As traditional methods have become increasingly difficult, the Internet offers a mechanism for conducting survey research quickly and efficiently. However, the validity of this research depends on the ability of respondents to accurately report health status. We used a large Internet-based inflammatory bowel disease (IBD) cohort to validate self-reported IBD against physician reports.
Between June 22, 2012, and April 01, 2013, all participants of CCFA Partners (n = 6681) were invited to participate, and 450 were selected by random stratified sampling.
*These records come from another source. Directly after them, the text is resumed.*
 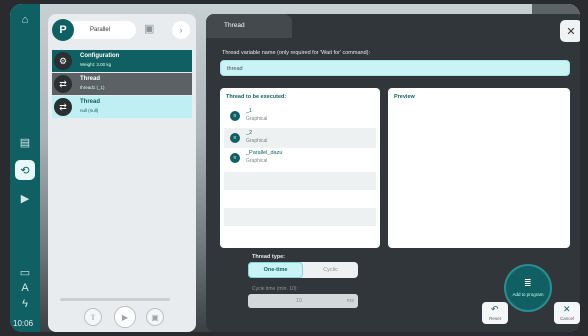 I want to click on export-icon: ⇪, so click(x=93, y=317).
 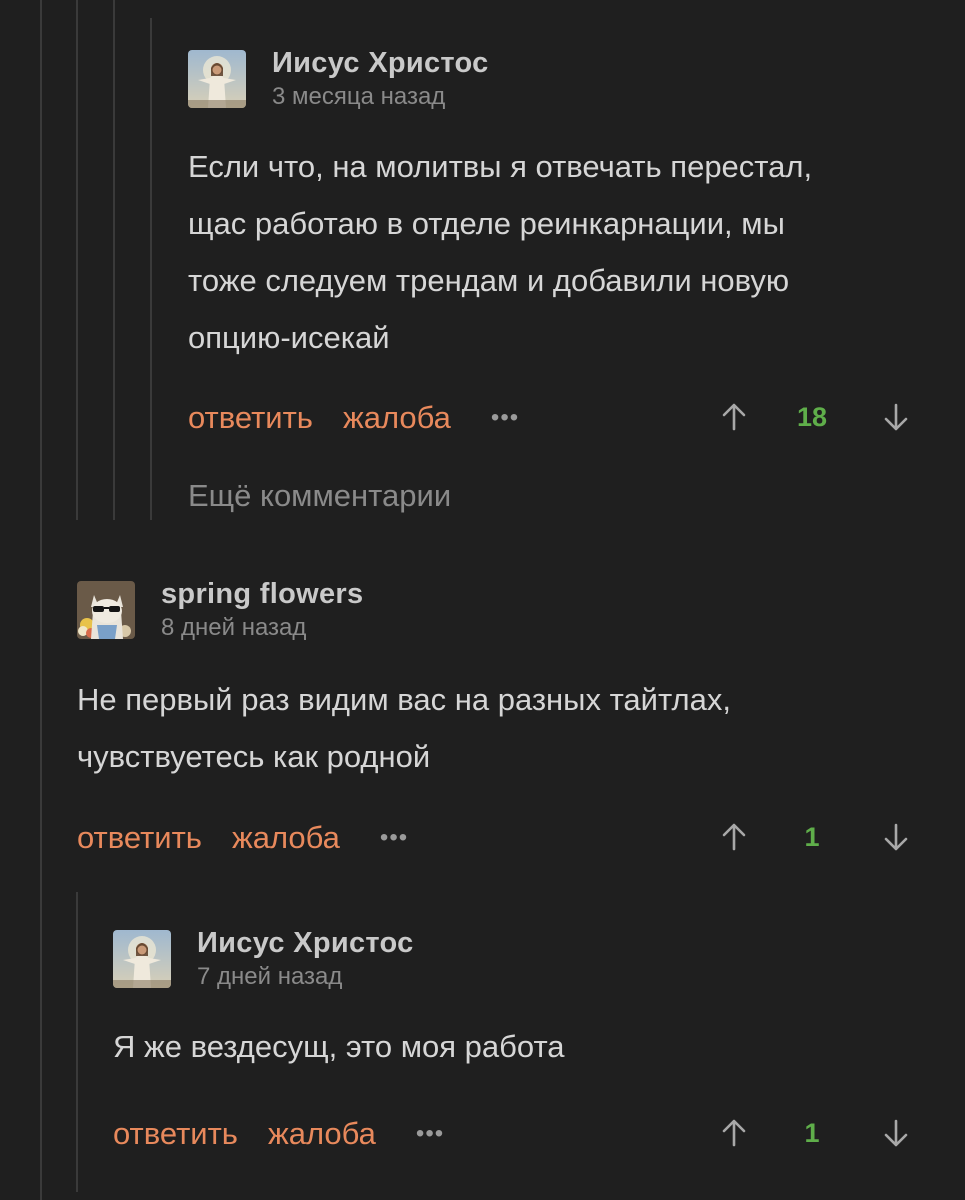 I want to click on cat-avatar-image, so click(x=106, y=610).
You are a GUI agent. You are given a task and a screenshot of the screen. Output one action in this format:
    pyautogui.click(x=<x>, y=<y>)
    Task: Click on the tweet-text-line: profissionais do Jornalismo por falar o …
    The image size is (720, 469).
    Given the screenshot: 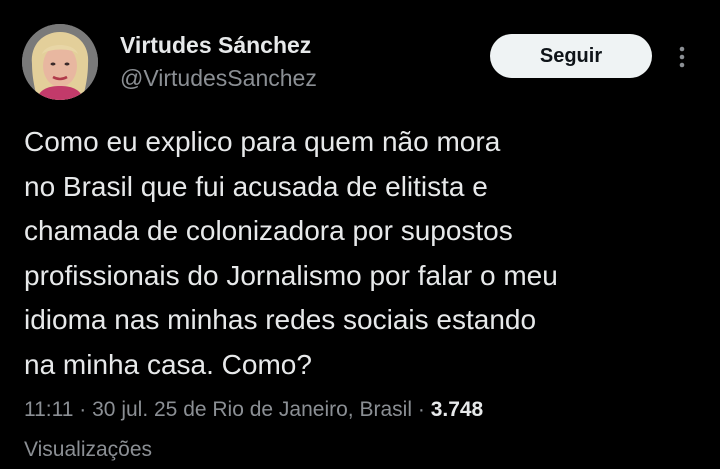 What is the action you would take?
    pyautogui.click(x=291, y=275)
    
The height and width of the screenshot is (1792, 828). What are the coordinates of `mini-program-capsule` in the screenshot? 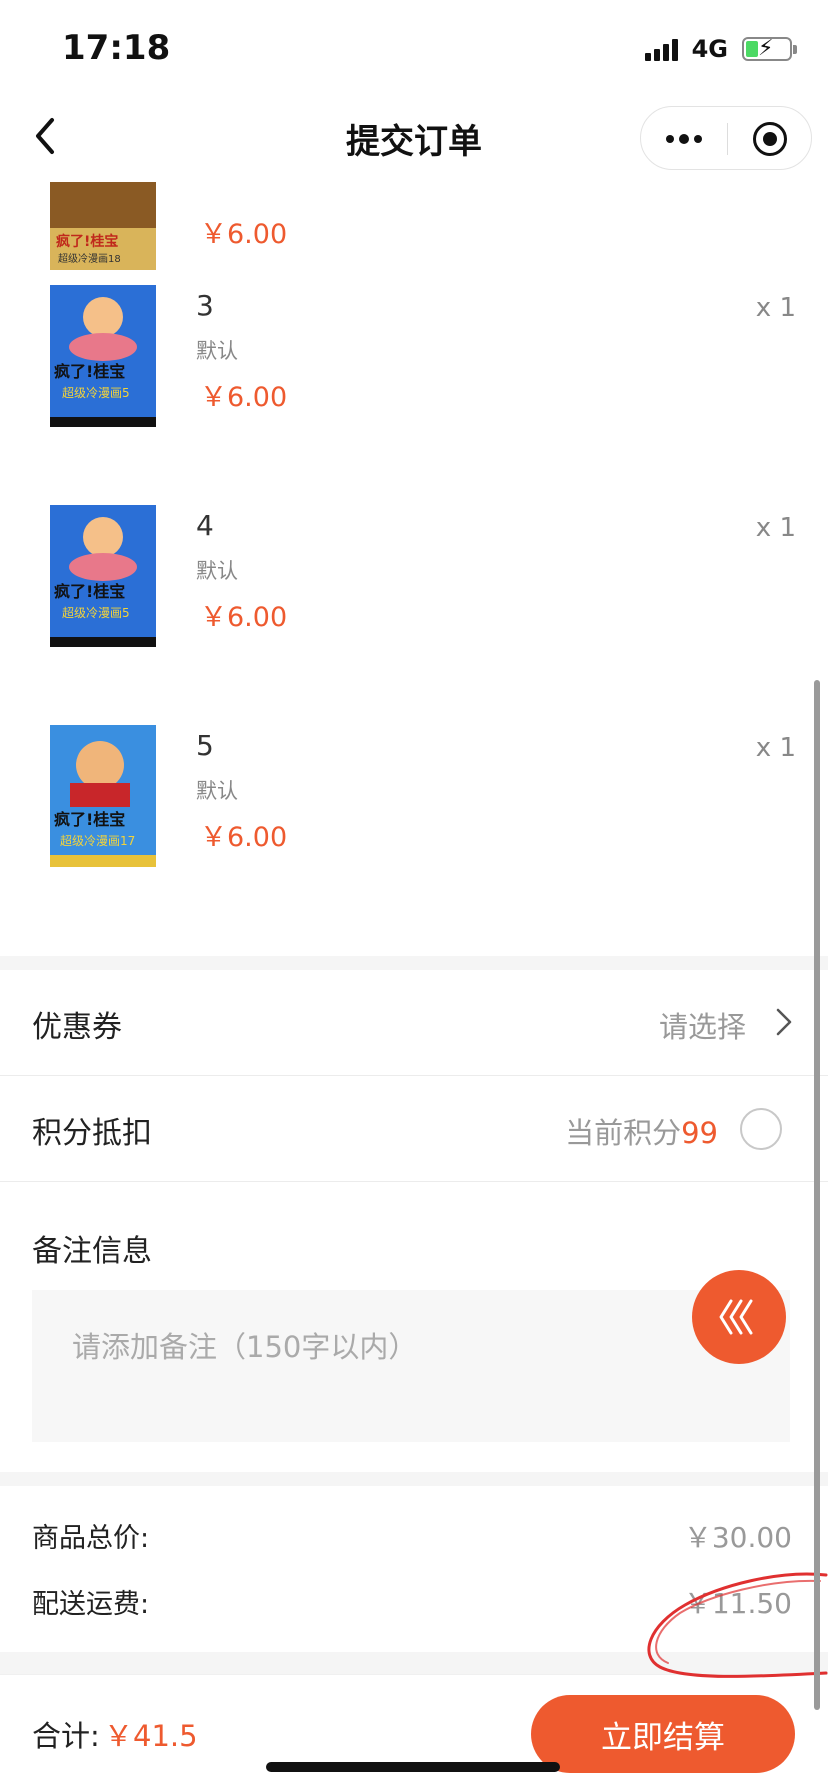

We sent physicians a survey to confirm IBD diagnosis and characteristics. We used descriptive statistics to compare data.
A total of 4423 participants (66%) indicated interest. Of 450 selected, 261 (58%) consented, and physician reports were obtained for 184 (71%). Physicians confirmed IBD status in 178 (97%) and type in 171 (97% of confirmed). The matching between patient and physician reports for Crohn's disease (CD) was 82% for disease location, 89% for the presence of perianal disease, and 46% for disease behavior. For ulcerative colitis (UC), disease location matched 54% of the time. Physician reports confirmed the status of ever having bowel surgery for 97% of CD and 94% for UC and confirmed current pouch or ostomy in 84% of CD and 81% of UC.
Self-reported IBD in CCFA Partners is highly accurate, and participants are willing to release medical records for research. Self-reported phenotypic characteristics were less valid. The validity of IBD diagnoses among the participants of CCFA Partners supports the use of this cohort for patient-centered outcome research.